The debate currently going on surrounding America's health care system is extremely heated. The legislation that just passed the House of Representatives has not yet been fully studied, and both it and the legislation that it would replace, are extremely complex. Our Jewish tradition as well, has wrestled for centuries with the life or death questions of how people are cared for, but we can condense the discussion to a basic question. Are we our brothers’ keepers? To what extent are we obligated to expend our limited resources to save the life of another? A famous teaching of Rabbi Akiva (Talmud Bava Batra 62a) seems to offer one view.
“If two people were traveling and one of them had a flask of water in his hand. If both of them drink, they would die; and if one of them drinks, he would reach settlement.
Ben Petora expounded: It is better [in such a case] that both of them drink and die rather than one of them see the death of his fellow.
[This was the accepted view] until Rabbi Akiva came and taught: "The life of your brother is with you" (Vayikra 25:36) [this means] your life takes precedence over the life of your fellow.”
Some have tried to read this text to limit our obligation. After all, Rabbi Akiva says that we don’t have to share our water in the desert, even if it means that another person will die! However, the issue is that Rabbi Akiva is speaking about the case where one is risking one’s own life to save another. If there is only enough medicine to save one person, one does not need to give up one’s dose, and one’s life, so that another can be saved. Indeed, there are times when triage forces us to decide which patients will get priority in treatment.
On the other hand, if you can save a life without risking anything other than your wallet, then a very different principle applies. This week’s Torah portion, Kedoshim, states, “You may not stand idly by your neighbor’s blood" (Leviticus 19:15). The Talmud (Sanhedrin 73b) interprets this verse to mean that one must extend one’s self to save one’s neighbor from danger, even if it means expending resources by hiring others to assist. Individuals and society have an obligation to ensure that the sick receive medical care.
It is worth noting that our tradition does place limits on this ruling:
1. The person being saved is required to pay back what is spent on saving him or her, to the extent possible. (Rabbeinu Asher, commenting on the text in Sanhedrin above).
2. There is a general principle that one should not spend more than 20% of one’s net worth on any one Mitzvah. Some (including Rabbi Yoseph Shalom Elyashiv) have suggested that this applies even to this Mitzvah of saving the life of another. So we have an obligation to save the lives of others, but there may be limits to how far we can go. Interestingly enough, our country currently spends about 18% of its Gross National Product on medical care.
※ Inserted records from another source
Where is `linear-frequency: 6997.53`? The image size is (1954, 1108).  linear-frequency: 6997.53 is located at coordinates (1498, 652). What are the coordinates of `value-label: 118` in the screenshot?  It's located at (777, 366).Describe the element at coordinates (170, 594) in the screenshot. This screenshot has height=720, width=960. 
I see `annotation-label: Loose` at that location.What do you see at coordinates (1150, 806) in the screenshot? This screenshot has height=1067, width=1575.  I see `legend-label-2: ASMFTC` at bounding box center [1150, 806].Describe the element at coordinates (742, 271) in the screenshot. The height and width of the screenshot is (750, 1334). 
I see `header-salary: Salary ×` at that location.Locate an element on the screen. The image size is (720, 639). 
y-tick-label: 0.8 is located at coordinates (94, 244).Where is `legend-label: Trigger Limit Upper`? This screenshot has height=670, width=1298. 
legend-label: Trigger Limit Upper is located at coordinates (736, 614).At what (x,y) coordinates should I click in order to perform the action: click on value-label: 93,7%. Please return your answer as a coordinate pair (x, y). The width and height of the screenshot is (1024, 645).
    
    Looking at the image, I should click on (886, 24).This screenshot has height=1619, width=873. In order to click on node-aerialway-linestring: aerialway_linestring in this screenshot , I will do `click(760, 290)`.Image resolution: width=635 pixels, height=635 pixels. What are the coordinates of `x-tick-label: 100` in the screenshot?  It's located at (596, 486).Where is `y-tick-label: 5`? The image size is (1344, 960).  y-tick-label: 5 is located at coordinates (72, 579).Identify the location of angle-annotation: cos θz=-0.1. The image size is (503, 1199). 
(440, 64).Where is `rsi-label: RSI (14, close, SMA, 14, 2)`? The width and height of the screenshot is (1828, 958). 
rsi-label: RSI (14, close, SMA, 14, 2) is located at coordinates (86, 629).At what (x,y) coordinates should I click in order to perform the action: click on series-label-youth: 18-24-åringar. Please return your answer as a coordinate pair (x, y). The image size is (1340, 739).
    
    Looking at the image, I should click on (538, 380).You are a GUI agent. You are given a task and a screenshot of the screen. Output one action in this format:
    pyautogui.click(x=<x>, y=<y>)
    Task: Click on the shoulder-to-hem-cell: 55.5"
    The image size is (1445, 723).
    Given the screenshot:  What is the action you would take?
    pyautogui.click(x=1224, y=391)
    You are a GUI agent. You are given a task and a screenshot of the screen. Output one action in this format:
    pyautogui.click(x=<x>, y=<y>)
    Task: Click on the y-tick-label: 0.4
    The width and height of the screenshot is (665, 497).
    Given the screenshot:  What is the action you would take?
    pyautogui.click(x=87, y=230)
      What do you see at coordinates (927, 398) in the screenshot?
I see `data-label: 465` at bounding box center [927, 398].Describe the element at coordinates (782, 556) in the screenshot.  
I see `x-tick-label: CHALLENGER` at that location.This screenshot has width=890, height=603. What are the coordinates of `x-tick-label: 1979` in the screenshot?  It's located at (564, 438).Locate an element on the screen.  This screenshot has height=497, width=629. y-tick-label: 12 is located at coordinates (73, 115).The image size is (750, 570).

One of the most important Jewish medical ethicists of the last 100 years, Rabbi Eliezer Waldenberg, wrote: “It has been enacted in every place where Jews live that the community sets aside a fund for care of the sick. When poor people are ill and cannot afford medical expenses, the community sends them a doctor to visit them and the medicine is paid for by the community fund.”
As a nation, America has some tough choices to make as to how medical care is provided fairly and ethically. There may be limits to what we can spend, as a society and as individuals. Continued thought is necessary as to how we maximize the efficiency and effectiveness of the care that is offered. Jewish ethics does not tell us what kind of healthcare payment system is best, but it does tell us whatever system we choose must do as much as possible to ensure lifesaving treatment is within reach for everyone.